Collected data
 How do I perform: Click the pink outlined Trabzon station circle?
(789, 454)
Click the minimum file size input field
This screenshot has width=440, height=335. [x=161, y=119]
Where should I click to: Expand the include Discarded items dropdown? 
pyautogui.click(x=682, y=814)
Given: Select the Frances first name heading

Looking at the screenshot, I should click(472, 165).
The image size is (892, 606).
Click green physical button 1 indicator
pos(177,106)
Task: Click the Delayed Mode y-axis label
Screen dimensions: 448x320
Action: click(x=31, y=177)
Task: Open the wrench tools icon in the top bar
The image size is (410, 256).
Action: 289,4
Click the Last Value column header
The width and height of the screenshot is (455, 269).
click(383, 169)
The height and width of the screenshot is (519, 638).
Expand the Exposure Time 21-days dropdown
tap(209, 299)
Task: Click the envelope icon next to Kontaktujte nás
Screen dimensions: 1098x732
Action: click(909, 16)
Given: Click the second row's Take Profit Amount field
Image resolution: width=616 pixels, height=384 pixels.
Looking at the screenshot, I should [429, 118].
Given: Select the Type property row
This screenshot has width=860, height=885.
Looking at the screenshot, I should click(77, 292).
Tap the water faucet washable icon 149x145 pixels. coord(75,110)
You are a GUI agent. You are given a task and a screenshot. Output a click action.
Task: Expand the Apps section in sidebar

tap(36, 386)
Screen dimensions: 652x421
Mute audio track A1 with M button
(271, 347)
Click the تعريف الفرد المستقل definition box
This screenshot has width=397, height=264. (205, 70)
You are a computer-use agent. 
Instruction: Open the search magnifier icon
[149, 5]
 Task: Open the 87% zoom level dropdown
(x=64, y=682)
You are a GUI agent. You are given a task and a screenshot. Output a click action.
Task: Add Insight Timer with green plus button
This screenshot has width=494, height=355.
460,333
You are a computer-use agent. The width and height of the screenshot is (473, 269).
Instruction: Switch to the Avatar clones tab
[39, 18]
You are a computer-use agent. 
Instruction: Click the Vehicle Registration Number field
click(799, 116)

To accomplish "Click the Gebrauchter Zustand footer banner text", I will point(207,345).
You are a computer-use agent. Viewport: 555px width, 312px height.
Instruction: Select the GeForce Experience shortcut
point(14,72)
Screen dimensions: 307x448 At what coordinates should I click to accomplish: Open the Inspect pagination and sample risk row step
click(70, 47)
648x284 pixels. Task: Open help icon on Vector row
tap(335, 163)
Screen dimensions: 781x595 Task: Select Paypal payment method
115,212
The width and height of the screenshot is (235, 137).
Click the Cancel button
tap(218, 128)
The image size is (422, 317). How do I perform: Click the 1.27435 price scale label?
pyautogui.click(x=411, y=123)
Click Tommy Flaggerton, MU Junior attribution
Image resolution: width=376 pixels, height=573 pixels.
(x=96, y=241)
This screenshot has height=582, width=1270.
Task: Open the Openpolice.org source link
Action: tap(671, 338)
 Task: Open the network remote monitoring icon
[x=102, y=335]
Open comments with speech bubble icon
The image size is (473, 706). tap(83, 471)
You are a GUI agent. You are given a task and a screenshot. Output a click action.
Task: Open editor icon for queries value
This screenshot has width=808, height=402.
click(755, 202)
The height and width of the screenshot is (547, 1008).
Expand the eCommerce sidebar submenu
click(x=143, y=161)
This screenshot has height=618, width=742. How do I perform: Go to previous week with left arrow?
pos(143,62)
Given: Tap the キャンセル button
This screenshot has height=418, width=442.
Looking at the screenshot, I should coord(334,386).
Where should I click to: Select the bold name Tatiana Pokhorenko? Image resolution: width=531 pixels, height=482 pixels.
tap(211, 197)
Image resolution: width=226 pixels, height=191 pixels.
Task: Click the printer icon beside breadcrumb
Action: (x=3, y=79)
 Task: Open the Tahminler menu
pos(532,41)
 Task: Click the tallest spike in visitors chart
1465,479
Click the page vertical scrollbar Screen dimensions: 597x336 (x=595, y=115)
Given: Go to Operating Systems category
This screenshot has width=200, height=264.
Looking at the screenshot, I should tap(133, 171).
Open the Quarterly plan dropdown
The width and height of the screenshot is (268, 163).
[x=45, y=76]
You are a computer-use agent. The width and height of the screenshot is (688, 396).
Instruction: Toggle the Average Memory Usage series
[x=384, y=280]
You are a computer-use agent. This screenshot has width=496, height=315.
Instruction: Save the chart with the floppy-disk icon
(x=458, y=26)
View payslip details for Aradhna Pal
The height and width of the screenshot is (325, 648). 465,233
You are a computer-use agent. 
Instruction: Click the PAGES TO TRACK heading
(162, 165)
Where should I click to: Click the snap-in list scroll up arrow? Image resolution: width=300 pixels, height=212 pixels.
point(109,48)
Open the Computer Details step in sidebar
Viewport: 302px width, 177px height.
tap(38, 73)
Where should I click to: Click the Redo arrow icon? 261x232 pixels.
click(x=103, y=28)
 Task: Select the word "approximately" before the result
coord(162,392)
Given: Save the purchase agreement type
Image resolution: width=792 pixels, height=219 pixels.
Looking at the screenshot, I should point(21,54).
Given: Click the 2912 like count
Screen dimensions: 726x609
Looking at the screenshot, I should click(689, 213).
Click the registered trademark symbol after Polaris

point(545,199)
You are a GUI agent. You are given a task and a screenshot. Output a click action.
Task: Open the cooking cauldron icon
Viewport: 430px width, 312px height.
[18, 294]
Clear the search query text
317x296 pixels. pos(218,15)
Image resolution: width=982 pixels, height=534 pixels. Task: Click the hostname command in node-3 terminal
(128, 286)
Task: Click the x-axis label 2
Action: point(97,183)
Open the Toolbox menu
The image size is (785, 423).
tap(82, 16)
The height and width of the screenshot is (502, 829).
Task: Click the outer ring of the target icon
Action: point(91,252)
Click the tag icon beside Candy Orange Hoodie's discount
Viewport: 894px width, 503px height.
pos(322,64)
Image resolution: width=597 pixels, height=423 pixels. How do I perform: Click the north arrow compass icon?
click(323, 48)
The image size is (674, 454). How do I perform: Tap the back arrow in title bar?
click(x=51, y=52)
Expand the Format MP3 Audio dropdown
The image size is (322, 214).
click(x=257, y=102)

ASSIGNMENT
One stretch of the lines above is wanted, from the line that contains "Instruction: Click the PAGES TO TRACK heading" through the line that contains "Given: Click the 2912 like count". Output it exactly.

YOUR RESPONSE
Instruction: Click the PAGES TO TRACK heading
(162, 165)
Where should I click to: Click the snap-in list scroll up arrow? Image resolution: width=300 pixels, height=212 pixels.
point(109,48)
Open the Computer Details step in sidebar
Viewport: 302px width, 177px height.
tap(38, 73)
Where should I click to: Click the Redo arrow icon? 261x232 pixels.
click(x=103, y=28)
 Task: Select the word "approximately" before the result
coord(162,392)
Given: Save the purchase agreement type
Image resolution: width=792 pixels, height=219 pixels.
Looking at the screenshot, I should point(21,54).
Given: Click the 2912 like count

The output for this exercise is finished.